Benarkah Media Sosial Mengancam Demokrasi?
April 24, 2024Obat Linglung Gerakan Mahasiswa
May 4, 2024Photo by King’s Church International on Unsplash
OPINI
Potensi Menguatnya Dinasti Jokowi di Pilkada 2024
oleh Teddy Chrisprimanata Putra
Terpilihnya Gibran Rakabuming Raka, putra sulung Presiden Joko Widodo (Jokowi) sebagai wakil presiden mendampingi Prabowo Subianto menunjukkan kuatnya pengaruh Jokowi sebagai seorang presiden, sekalipun Mahkamah Konstitusi menolak klausul itu.
Dicalonkannya Gibran sebagai pendamping Prabowo dianggap publik sebagai representasi Jokowi. Dugaan tersebut dikuatkan dengan hasil survei Indikator Politik yang menyebutkan bahwa publik yang beranggapan bahwa pasangan Prabowo-Gibran didukung oleh Jokowi sebesar 87,8 persen.
Apabila pasangan Prabowo-Gibran resmi dilantik pada 20 Oktober 2024 mendatang, kita bisa memastikan itu sebagai sinyal bahwa kekuasaan Jokowi belum usai. Keterpilihan Gibran sebagai wakil presiden juga mengonfirmasi dugaan publik terkait praktik politik dinasti oleh Jokowi. Politik dinasti atau politik kekerabatan adalah gejala neopatrimonialistik, yaitu sistem yang mengadopsi karakter pemerintahan monarki yang benihnya sudah lama berakar secara tradisional. Sistem ini lebih mengutamakan regenerasi politik berdasarkan ikatan genealogis (keturunan) tinimbang merit sistem (pemilihan pemimpin berdasarkan prestasi dan kapasitas). Sebagai putra Jokowi, Gibran tidak mungkin mengabaikan berbagai legacy ayahnya saat menjabat sebagai presiden.

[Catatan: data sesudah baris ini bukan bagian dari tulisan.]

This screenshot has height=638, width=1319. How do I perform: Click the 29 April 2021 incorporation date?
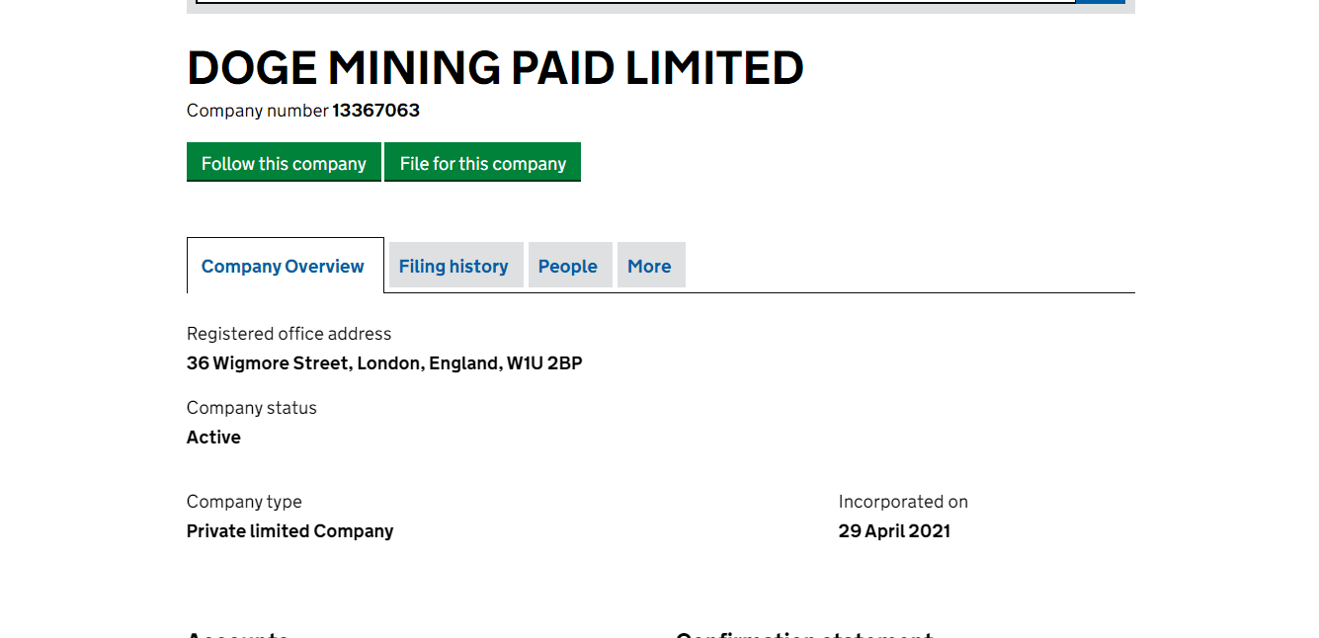coord(894,531)
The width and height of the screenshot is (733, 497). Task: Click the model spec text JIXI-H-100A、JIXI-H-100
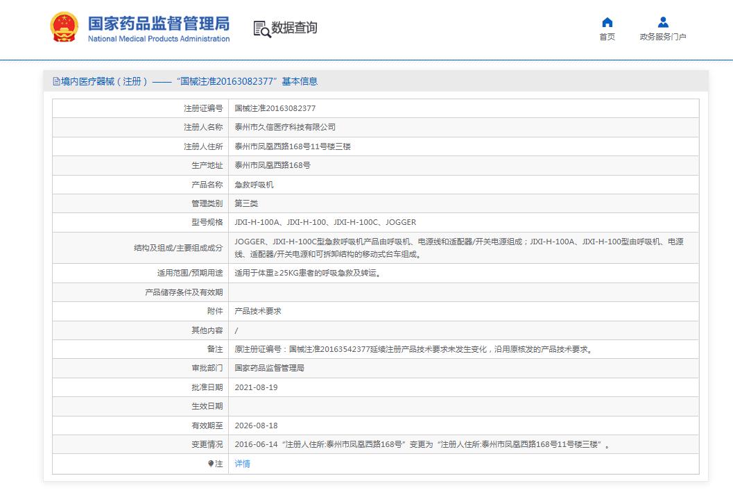(325, 222)
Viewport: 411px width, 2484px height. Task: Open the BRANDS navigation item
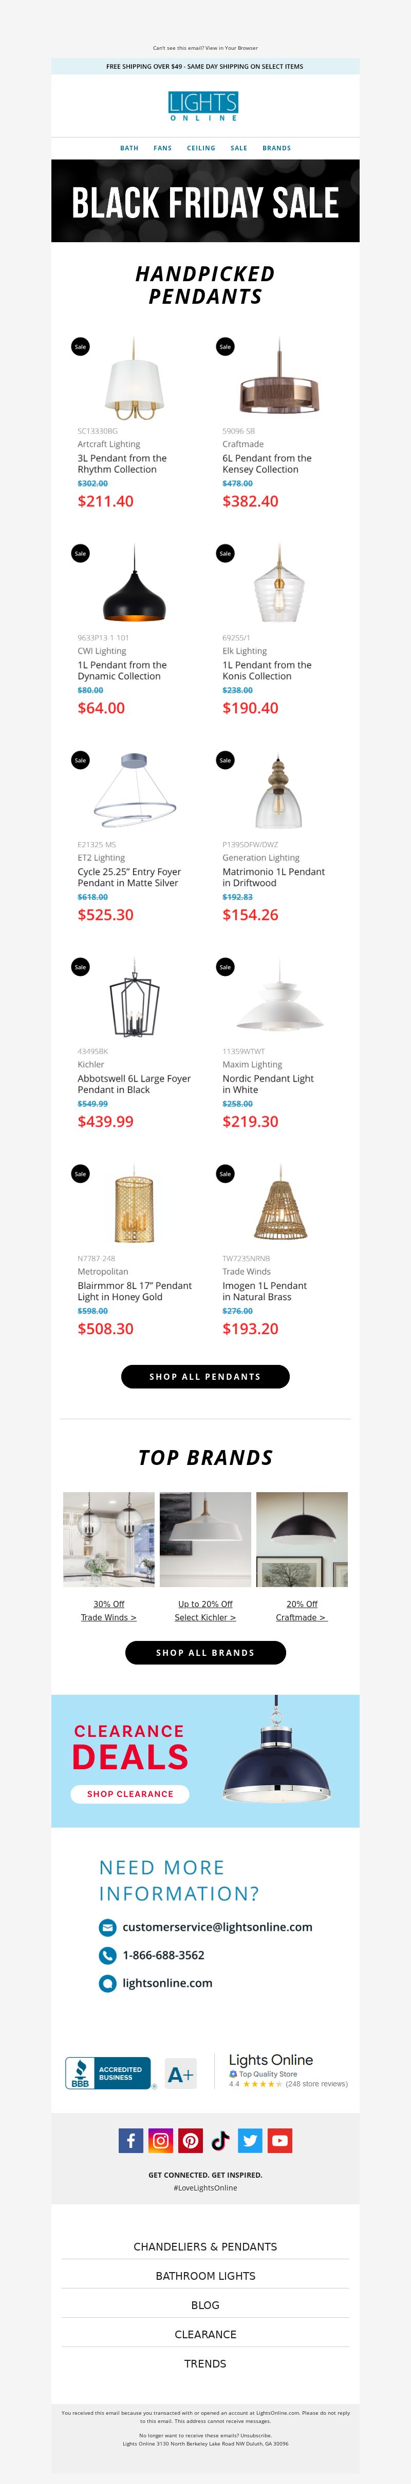(277, 149)
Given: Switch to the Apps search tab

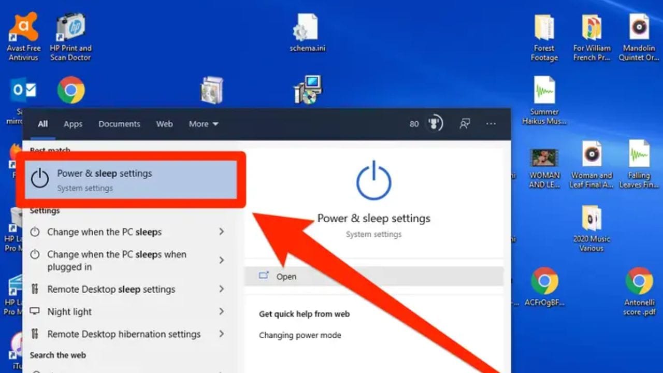Looking at the screenshot, I should click(x=73, y=124).
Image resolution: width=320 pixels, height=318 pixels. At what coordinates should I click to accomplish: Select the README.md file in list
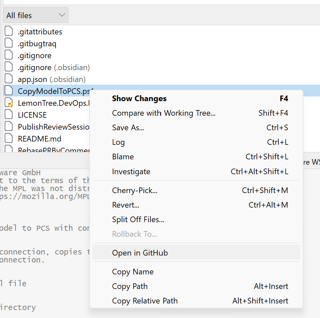pyautogui.click(x=39, y=139)
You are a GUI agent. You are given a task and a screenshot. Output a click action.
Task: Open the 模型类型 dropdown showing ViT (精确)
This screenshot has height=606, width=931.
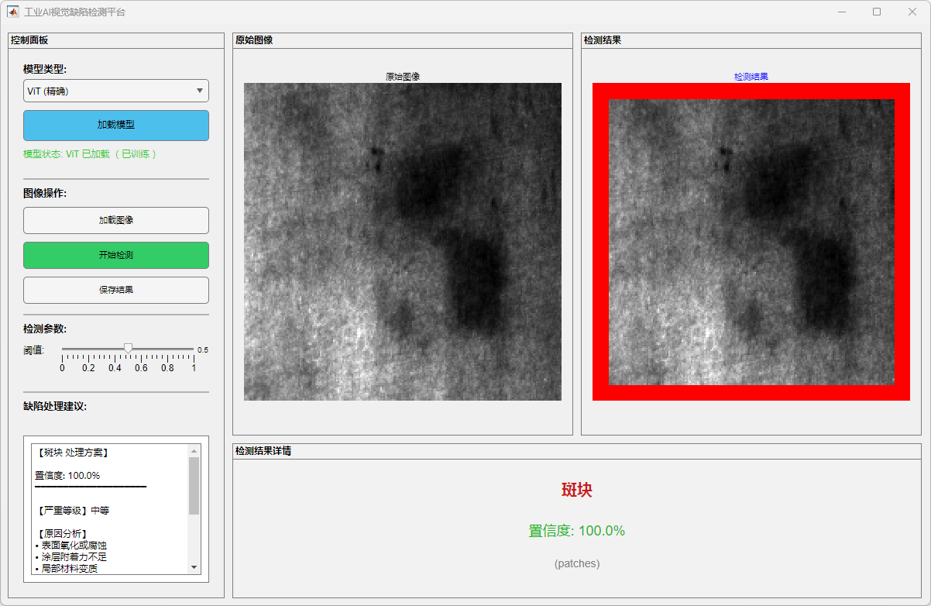(x=116, y=91)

Praktik politik dinasti sangat berbahaya karena dapat mengakibatkan macetnya proses rekrutmen dan kaderisasi kepemimpinan nasional dan di internal partai politik itu sendiri. Praktik itu bisa bermuara pada kian maraknya nepotisme, korupsi sumber daya alam dan lingkungan, kebocoran sumber-sumber pendapatan daerah, dan penyalahgunaan APBN (Anggaran Pendapatan dan Belanja Negara) serta APBD (Anggaran Pendapatan dan Belanja Daerah). Hal itu tentu saja berlawanan dengan semangat demokrasi yang telah dicanangkan sejak 1998 lalu.

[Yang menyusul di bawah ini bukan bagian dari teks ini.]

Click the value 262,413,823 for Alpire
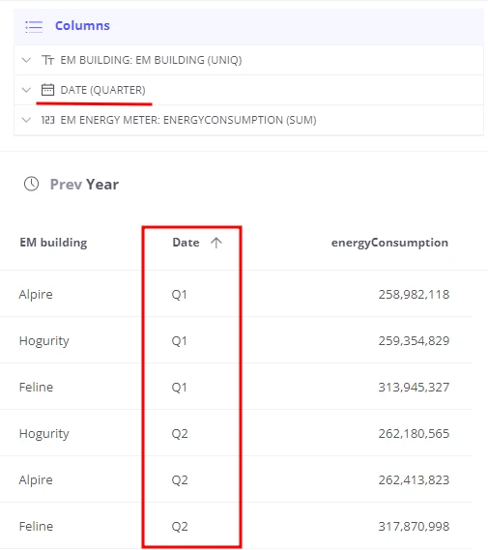 414,479
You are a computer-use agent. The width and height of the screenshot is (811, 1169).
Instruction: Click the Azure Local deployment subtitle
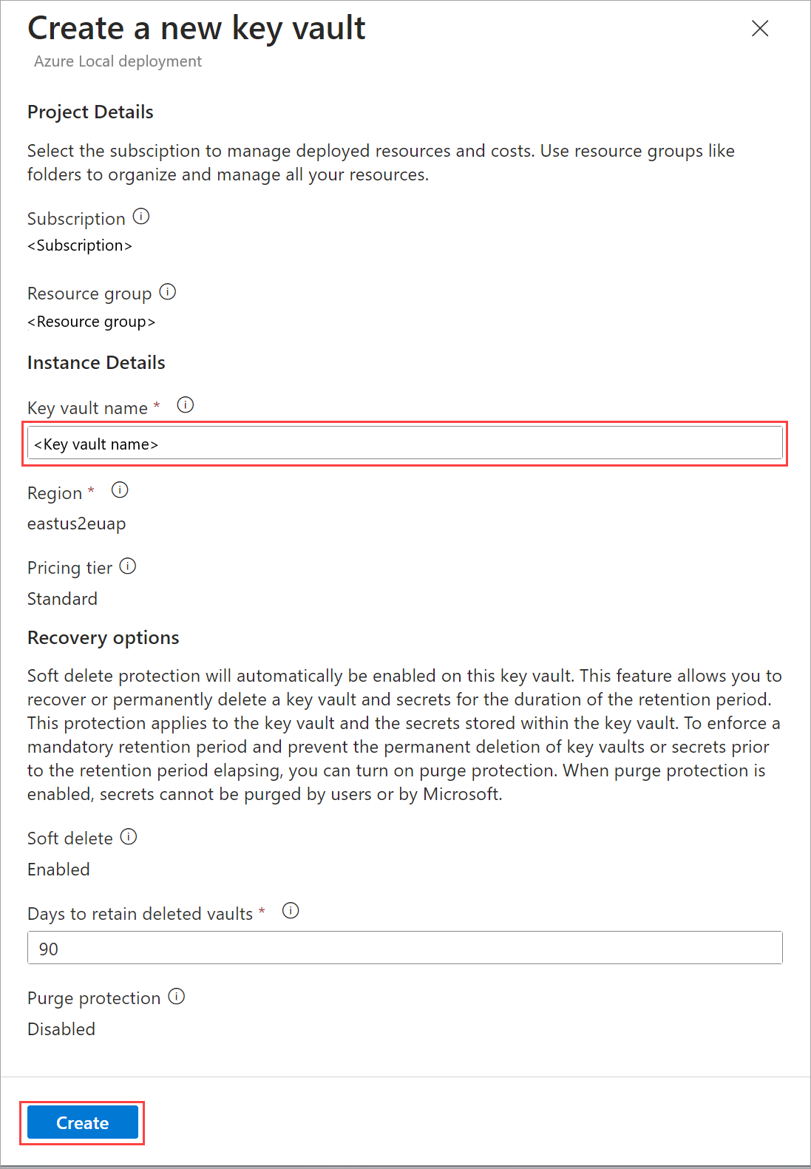118,61
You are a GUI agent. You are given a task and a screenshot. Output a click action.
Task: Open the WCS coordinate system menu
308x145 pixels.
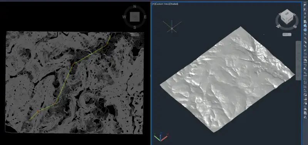[x=287, y=34]
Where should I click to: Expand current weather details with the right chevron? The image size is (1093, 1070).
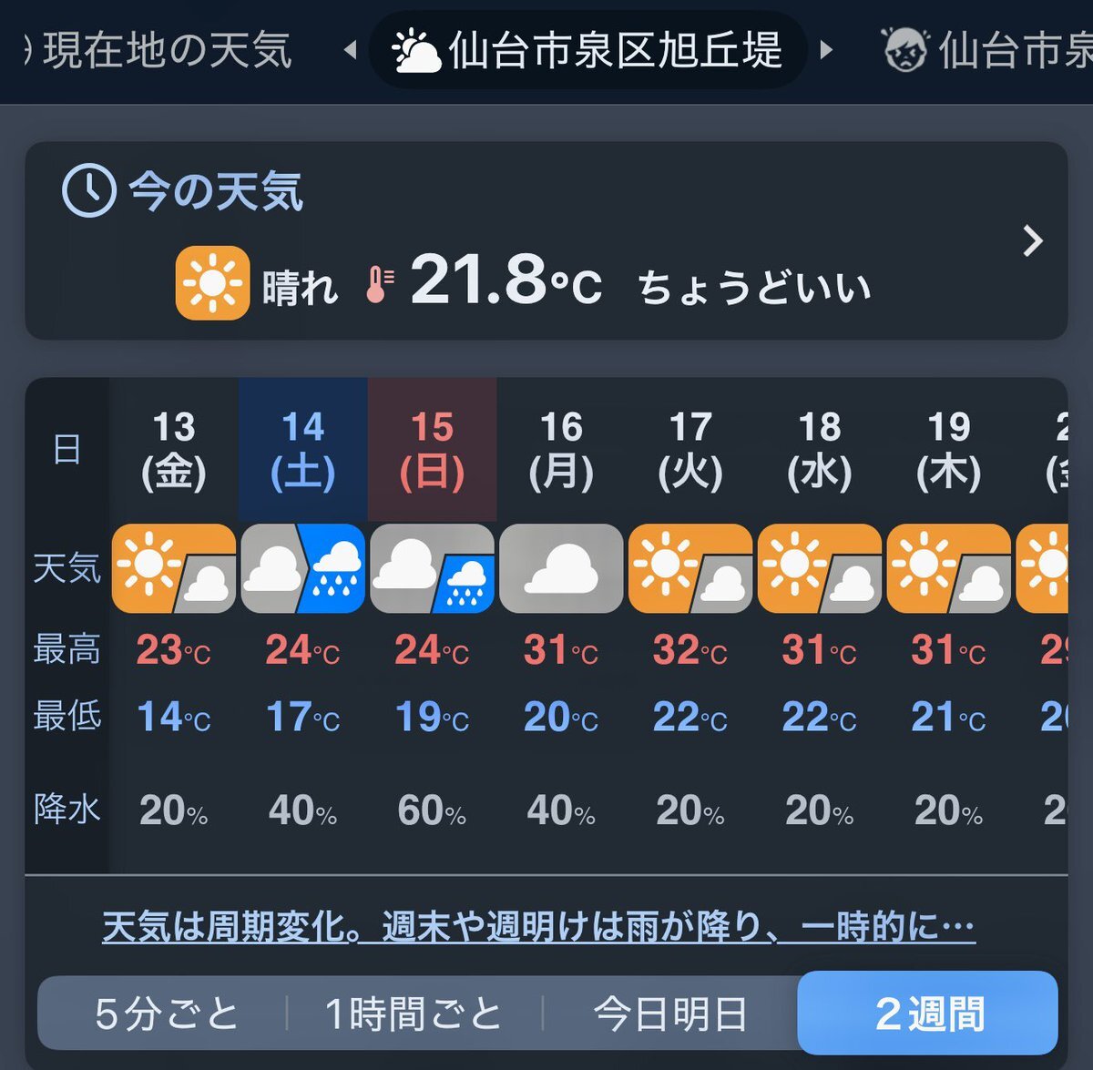point(1032,241)
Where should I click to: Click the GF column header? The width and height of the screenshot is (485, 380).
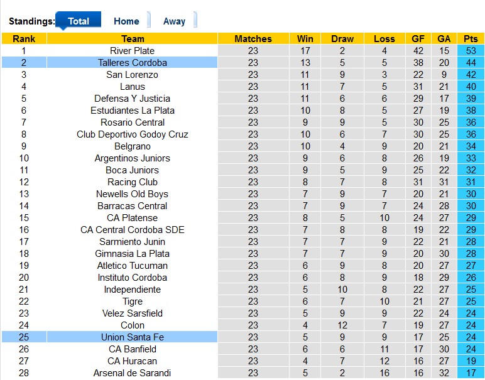tap(418, 39)
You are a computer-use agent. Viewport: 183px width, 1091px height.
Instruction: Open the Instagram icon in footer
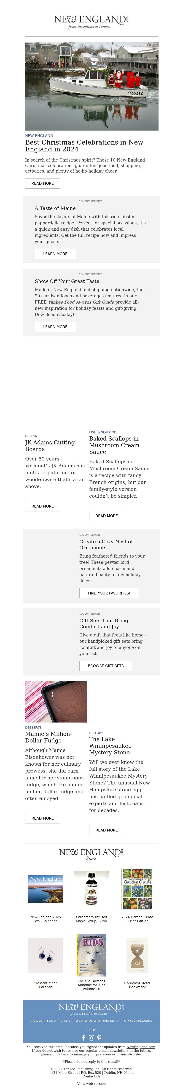click(x=91, y=1038)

Trah Jokowi di Lingkar Kekuasaan
Sebelum terpilih sebagai wakil presiden, Gibran yang diusung PDIP (Partai Demokrasi Indonesia Perjuangan) telah sukses duduk sebagai Wali Kota Surakarta. Tidak hanya Gibran sang putra sulung, Bobby Nasution, sang menantu pun, terpilih menjadi Wali Kota Medan pada Pilkada (Pemilihan Kepala Daerah) 2020 lalu. Tidak berhenti sampai di situ. Putra bungsu Jokowi, Kaesang Pangarep, juga menyusul kerabatnya untuk terjun ke dunia politik. Setelah dua hari berstatus sebagai anggota PSI (Partai Solidaritas Indonesia), ia langsung diangkat menjadi Ketua Umum pada Kopdarnas (Kopi Darat Nasional) yang diselenggarakan di Jakarta oleh partai yang mengidentifikasi dirinya sebagai partainya anak muda itu.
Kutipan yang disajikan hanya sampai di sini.